Jang says Nigeria’s problems caused by his generation
The Plateau State governor, Jonah Jang, has said that the next president of Nigeria after Goodluck Jonathan should come from the Middle Belt states.
Mr. Jang said this in an address at a one day consultative forum with likely delegates from the North Central that would represent the region at the proposed National Conference.
Mr. Jang lamented that the middle belt had suffered neglect by past administrations due to lack of unity among citizens of the zone.
“If we unite God will anoint, the next president after Jonathan from the middle belt, so (we) must prepare to produce the next president after Jonathan,” he said.
Mr. Jang blamed the current challenges facing the zone as well as the entire country on an older living generation that held leadership positions both in the states and at national level.
“We of the older generation might not have done well, but for the fact that we are on our way out with one leg in the grave and another still on earth, we must not destroy the country for the younger generation,” he said.
The chairman, Middle Belt forum, Jerry Gana, stressed the need for issues of insecurity to be intensively discussed and addressed during the national dialogue. He revealed that the middle belt would insist on matters of fiscal federalism during the conference and urged other zones to support the region.

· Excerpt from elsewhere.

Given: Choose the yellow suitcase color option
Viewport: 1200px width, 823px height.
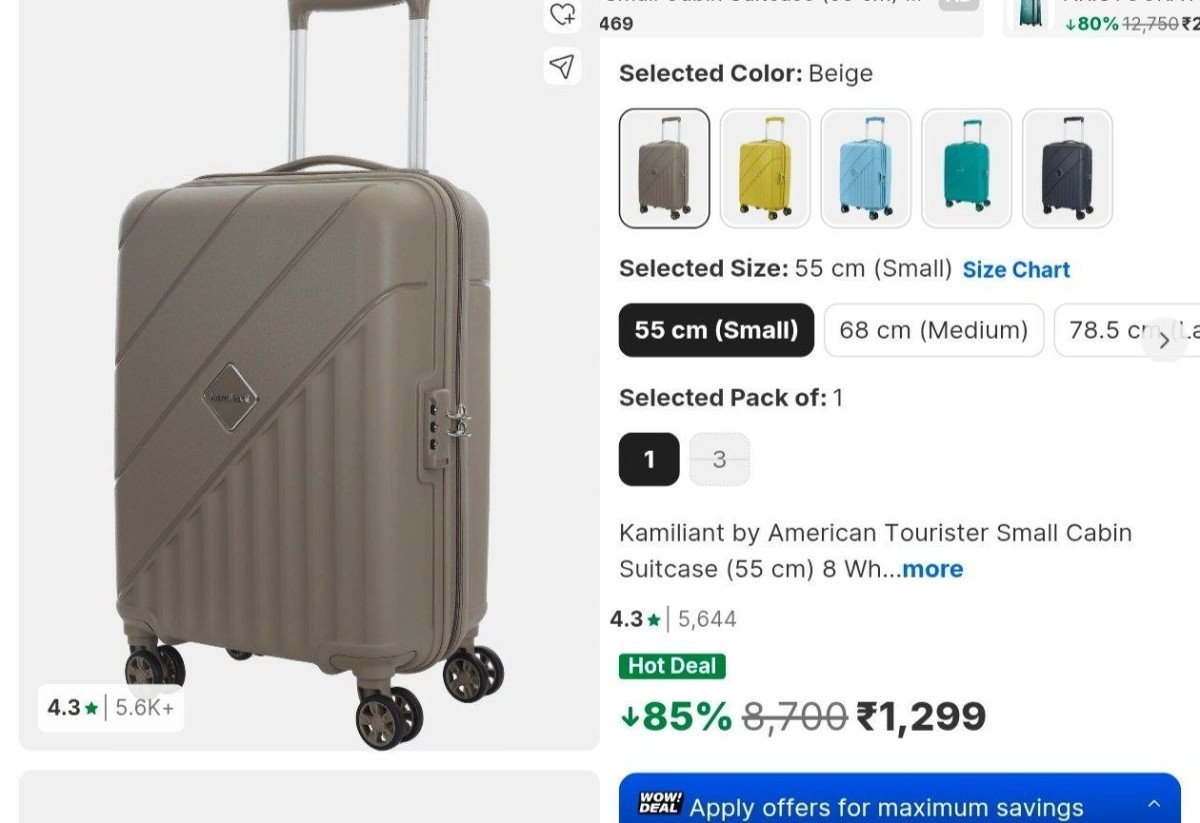Looking at the screenshot, I should pyautogui.click(x=765, y=168).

“Matters of fiscal federalism should be discussed. We must get our priority right, security and welfare of the people should be the primary purpose of our agenda. We want to ensure stability in Nigeria,” he said.
Mr. Gana challenged the expected delegates to be critical in their deliberations.
“Our people are depending on you. We expect that nobody should complain of marginalisation after the national conference, therefore you must debate, deliberate and harmonise all the points to present at the conference,” he said.
A former presidential candidate, Olu Falae, in his address, urged expected delegates to deliberate on the return of regional governments. This, he said, would bring the government come closer to the grassroots. He also advocated state police for effective policing in Nigeria.
He urged for proper founding of non oil producing states to enable such states invest in an alternative source of revenue as, according to him, revenue from oil might dry up in the future. He blamed the current security and economic downturn on poor leadership and poor governance.
Most of those who spoke urged Nigerians to disabuse their minds of talks of the imminent disintegration of the country.